A baby, a boy, called Michel in the article, was born to a disoriented, possibly retarded teenager, the child of a rape. Until he was about two years old, he lived with his mother in a tenement next to a construction site. Every day she stumbled in and around and out of the apartment, lost in her own madness. She was hardly aware of the child, barely knew how to feed or care for him. The neighbors were alarmed at how Michel screamed, but when they went to knock at the door to ask her to quiet him, often she wasn’t there. She would go out at all hours, leaving the child alone, unguarded. Then one day, quite suddenly, the crying stopped. The child did not scream, and he did not scream the next night either. For days there was hardly a sound. Police and social workers were called. They found the child lying on his cot by the window. He was alive and remarkably well, considering how severely he appeared to have been neglected. Quietly he played on his squalid cot, stopping every few seconds to look out the window. His play was unlike any they had ever seen. Looking out the window, he would raise his arms, then jerk them to a halt; stand up on his scrawny legs, then fall; bend and rise. He made strange noises, a kind of screeching in his throat. What was he doing? the social workers wondered. What kind of play could this be?
Then they looked out the window, where some cranes were in operation, lifting girders and beams, stretching out wrecker balls on their single arms. The child was watching the crane nearest the window. As it lifted, he lifted; as it bent, he bent; as its gears screeched, its motor whirred, the child screeched between his teeth, whirred with his tongue.
They took him away. He screamed hysterically and could not be quieted, so desolate was he to be divided from his beloved crane. Years later, Michel was an adolescent, living in a special institution for the mentally handicapped. He moved like a crane, made the noises of a crane, and although the doctors showed him many pictures and toys, he responded only to the pictures of cranes, played only with the toy cranes.
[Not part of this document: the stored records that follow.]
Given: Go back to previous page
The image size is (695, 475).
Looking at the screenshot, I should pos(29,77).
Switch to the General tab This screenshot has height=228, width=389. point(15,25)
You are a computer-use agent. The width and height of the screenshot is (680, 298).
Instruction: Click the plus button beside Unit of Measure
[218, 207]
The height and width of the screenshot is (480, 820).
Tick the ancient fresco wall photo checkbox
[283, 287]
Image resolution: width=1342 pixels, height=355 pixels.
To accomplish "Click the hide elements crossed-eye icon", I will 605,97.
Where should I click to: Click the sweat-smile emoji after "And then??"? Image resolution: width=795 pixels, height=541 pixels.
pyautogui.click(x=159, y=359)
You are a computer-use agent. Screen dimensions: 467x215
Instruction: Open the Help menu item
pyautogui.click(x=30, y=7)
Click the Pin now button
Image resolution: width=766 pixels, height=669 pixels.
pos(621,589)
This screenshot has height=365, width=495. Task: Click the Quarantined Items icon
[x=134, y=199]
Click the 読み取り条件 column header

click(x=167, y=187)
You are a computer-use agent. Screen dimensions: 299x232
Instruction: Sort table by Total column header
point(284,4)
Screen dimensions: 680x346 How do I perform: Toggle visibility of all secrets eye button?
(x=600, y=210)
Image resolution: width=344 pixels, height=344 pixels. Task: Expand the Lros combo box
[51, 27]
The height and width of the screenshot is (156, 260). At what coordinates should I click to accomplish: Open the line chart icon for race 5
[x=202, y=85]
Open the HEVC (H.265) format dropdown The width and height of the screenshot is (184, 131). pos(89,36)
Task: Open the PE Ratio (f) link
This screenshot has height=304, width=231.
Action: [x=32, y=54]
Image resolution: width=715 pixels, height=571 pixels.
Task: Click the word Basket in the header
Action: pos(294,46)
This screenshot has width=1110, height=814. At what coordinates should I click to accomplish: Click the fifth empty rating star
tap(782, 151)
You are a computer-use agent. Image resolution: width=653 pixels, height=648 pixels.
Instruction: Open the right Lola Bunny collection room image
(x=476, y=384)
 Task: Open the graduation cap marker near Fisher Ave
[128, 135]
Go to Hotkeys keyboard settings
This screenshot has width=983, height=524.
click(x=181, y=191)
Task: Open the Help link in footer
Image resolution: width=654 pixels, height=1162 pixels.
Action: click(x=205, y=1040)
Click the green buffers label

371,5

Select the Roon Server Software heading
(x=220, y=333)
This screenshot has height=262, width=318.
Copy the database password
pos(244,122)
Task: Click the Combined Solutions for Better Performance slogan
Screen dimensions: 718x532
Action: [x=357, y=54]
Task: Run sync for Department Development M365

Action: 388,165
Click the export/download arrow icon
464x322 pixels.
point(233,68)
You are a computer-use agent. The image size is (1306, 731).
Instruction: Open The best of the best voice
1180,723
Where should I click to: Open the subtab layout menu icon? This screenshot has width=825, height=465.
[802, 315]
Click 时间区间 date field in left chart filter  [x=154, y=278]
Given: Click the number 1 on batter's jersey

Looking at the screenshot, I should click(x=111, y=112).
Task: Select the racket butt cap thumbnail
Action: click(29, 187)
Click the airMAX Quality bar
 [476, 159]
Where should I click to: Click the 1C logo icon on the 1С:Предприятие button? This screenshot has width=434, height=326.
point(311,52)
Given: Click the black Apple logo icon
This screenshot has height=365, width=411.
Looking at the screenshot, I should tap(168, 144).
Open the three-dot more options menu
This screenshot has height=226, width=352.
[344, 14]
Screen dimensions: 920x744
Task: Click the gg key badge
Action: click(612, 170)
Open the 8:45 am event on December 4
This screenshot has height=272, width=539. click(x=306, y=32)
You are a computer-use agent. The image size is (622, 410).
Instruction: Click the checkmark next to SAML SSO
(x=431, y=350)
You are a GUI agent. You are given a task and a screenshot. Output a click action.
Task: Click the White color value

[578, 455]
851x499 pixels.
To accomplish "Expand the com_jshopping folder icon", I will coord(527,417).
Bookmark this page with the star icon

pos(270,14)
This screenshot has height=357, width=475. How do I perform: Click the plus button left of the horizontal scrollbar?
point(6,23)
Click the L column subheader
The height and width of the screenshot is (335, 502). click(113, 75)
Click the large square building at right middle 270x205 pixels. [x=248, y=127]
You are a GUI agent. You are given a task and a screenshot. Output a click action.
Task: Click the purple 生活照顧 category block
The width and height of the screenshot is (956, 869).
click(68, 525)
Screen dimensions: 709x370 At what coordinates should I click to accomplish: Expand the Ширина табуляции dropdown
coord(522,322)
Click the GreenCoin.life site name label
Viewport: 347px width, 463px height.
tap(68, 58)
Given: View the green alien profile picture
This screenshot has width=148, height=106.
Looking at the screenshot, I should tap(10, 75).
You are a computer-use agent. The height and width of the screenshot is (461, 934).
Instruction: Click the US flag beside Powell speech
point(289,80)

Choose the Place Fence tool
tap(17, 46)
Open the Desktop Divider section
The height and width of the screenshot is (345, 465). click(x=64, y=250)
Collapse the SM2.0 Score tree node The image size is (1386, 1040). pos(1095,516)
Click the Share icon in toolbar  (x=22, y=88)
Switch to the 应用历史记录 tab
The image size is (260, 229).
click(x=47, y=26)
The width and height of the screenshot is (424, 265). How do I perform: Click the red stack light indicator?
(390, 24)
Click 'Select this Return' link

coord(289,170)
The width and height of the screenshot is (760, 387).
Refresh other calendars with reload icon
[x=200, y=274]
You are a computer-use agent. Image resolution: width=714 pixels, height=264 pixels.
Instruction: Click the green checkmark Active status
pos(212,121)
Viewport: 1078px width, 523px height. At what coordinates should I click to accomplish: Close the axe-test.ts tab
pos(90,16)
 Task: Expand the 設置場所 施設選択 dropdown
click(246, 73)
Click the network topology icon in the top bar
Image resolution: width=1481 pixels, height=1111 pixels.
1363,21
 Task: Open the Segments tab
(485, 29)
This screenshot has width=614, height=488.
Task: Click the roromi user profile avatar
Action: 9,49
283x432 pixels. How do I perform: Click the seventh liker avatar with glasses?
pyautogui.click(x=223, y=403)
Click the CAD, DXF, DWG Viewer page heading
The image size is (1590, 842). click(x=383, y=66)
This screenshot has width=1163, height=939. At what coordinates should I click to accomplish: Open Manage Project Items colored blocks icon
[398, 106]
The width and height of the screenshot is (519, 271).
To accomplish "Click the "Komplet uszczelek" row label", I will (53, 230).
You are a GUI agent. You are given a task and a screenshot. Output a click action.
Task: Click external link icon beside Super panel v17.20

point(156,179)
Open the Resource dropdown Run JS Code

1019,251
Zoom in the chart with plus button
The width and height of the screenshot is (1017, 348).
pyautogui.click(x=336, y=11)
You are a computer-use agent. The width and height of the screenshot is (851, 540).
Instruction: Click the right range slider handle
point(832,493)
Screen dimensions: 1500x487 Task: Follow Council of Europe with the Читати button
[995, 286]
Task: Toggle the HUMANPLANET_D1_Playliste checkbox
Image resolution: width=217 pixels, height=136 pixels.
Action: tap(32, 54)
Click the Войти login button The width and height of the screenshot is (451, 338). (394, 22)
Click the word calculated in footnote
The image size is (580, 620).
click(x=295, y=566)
Only cranes made him happy. He came to be known as the “crane-child.” And the question Jerene kept coming up against, reading the article, was this: What did it sound like? What did it feel like? The language belonged to Michel alone; it was forever lost to her. How wondrous, how grand those cranes must have seemed to Michel, compared to the small and clumsy creatures who surrounded him. For each, in his own way, she believed, finds what it is he must love, and loves it; the window becomes a mirror; whatever it is that we love, that is who we are.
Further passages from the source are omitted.